Eu que sou fornida de pulsos vida de gesso não quero. Porque sou suor e êxtase. Preciso ser sem mordaça nos poros. Eu me movo e movo o mundo que me move. Vê lá que aceito o veredicto dos geômetras. Viver em mortalha de ângulos, nem jamais. Eu que sou de formas redondas beliscando a tez dos limites. Os limites servem para que eu ame a minha perseverança. Eu os sei e os quero bem. Só não me venham envenenar com eles. Não chames de limite a vossa opressão. Haja o que houver, há de remanescer em mim uma flama de sonho, num ato de sonho.
Desafio
É que pouso nas tuas mãos o frêmito ignescente de órgãos vivos. Aguentas o visgo frágil e incandescente nas tuas mãos? Amar queima, indelével como beijo de criança. Tu que achavas que te sabias erógeno. Então, vomitarás a mornidão dos teus orgasmos esquálidos. Porque a vida abocanha a si mesma com seus dentes largos de devir, é de uma avidez insistente, pungente, entontecedora como o tamanho da Vida.
Lágrima
Lágrima. Esse espaço de água em que ora sou. Nele velejo-me, eu me enterneço com as ondas do mundo. Olho no espelho o veio de minha lágrima desenhando sentimentos no meu rosto, ingurgitado de mim. Achas que me sei? Qual o que! Quanto mais sei de mim, mais descubro que sou ( , ! ! , ,, ,,,,). Cômica, aporto cotidianamente as minhas naus desbravantes de minhas íntimas águas, e penso que descobri a totalidade de meus mananciais. Não me canso de fazer atoleimadas constatações. Qualquer porto é uma gota que aflui para a vastidão de águas de minha insolubilidade. O mar humano é orlado de seus próprios indelimites. Aportamos apenas ilhotas em dízima periódica que nos iludem a doce (necessária?) ilusão do encontro total. A mim cabe amar minhas naus e aniversariar ilhotas conquistadas. A mim cabe pedir que o tempo e sua maresia me ensinem a navegar.

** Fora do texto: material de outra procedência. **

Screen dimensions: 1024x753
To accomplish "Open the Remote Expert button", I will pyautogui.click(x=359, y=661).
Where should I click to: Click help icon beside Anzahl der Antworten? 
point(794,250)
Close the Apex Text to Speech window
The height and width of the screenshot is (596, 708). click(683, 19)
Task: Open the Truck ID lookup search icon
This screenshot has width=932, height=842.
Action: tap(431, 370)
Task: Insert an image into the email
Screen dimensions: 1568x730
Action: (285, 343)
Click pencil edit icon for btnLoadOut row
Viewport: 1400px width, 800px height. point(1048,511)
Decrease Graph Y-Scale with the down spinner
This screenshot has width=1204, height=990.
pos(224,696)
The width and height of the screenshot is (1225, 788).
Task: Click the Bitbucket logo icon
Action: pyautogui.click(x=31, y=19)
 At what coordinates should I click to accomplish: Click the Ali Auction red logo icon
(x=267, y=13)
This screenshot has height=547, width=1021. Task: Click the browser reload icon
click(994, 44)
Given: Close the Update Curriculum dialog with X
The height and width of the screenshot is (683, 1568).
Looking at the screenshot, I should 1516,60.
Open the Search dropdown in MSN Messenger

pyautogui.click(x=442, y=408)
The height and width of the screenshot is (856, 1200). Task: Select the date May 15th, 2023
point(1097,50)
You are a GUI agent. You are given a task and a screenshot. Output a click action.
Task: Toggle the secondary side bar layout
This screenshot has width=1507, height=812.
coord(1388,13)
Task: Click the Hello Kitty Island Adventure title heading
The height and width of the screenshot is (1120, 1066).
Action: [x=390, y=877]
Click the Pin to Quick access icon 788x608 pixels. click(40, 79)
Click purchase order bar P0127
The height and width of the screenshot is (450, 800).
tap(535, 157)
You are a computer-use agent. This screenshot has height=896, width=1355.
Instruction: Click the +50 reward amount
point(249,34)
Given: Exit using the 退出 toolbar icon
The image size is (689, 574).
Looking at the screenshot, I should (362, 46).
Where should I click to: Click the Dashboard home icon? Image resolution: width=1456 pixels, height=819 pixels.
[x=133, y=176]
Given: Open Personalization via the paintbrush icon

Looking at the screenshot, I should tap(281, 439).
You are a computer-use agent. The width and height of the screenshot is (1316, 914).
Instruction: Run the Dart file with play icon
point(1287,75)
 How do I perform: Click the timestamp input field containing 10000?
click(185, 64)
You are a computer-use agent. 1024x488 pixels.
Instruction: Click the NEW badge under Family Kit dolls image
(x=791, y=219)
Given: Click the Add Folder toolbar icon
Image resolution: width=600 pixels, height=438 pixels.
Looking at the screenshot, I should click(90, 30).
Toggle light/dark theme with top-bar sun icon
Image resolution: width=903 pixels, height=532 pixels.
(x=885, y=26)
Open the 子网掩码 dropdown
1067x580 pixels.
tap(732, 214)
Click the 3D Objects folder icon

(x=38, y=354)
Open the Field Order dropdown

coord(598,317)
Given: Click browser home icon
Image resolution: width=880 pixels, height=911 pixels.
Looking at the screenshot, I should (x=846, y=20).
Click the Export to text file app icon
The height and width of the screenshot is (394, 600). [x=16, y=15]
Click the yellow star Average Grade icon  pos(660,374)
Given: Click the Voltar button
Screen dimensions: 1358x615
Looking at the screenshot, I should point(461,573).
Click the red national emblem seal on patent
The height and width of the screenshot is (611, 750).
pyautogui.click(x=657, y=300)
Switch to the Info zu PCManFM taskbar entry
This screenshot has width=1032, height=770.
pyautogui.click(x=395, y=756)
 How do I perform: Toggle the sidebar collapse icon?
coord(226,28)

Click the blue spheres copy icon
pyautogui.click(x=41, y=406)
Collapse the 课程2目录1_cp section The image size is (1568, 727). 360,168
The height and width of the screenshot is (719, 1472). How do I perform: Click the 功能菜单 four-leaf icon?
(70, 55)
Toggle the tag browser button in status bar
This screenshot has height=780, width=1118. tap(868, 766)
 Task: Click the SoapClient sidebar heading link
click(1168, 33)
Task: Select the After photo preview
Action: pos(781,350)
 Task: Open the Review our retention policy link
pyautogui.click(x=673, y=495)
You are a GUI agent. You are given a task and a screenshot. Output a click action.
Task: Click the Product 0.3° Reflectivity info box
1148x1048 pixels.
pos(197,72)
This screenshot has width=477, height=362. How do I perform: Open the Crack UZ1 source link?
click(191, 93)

Eu canto uma canção de marujos porque já sei ser cálida.
Sonho
Sonho com um dia em que viver seja mais do que manter a cabeça à tona do fel. Por que damos o nome de humano à supressão do humano? Sonho com um dia de poros alforriados. Poros sapientes de que hospedam os poros dos outros. Ah!... a liberdade de libertar-te... um hausto existencial tão gordo, tão fluido... Acaricio a tez dos teus sentimentos não para ter-te, mas para que o teu voo me abençoe. Eu me ajoelho ante a ser tão grande o que vive. Será que a vida ainda é para aquele que a vive? Ou para aquele que a aguenta, que a sofre?
Comunhão
Eu gosto da idéia de tempo. O tempo que rebenta, cheio de seus cios e de suas urgências. O tempo que se aninha, cálido e menino, no colo dos homens. Deito na relva a minha nudez de homem. Peço que a paisagem descalça me pise o dorso com seus pés de natureza, pés com cheiro de vaca comendo capim. Daqui enxergo ao longe uma cachoeira, lágrima serena pendendo morosa no rosto da paisagem, distanciando-se lenta da sua sobrancelha de arco-íris. Esqueci de olhar no relógio porque a paisagem está me amando. Eu pertenço ao capim, ao meu dorso, às vacas, ao indizível.
Carta ao outro
Autobiografo-me no entalhe do teu sendo esculpindo o meu. Sou escultura da tua presença. E a ti também esculpo, e contigo sou grão de argila de uma escultura maior; somos pontos que dançam e desenham o holograma vivo da existência.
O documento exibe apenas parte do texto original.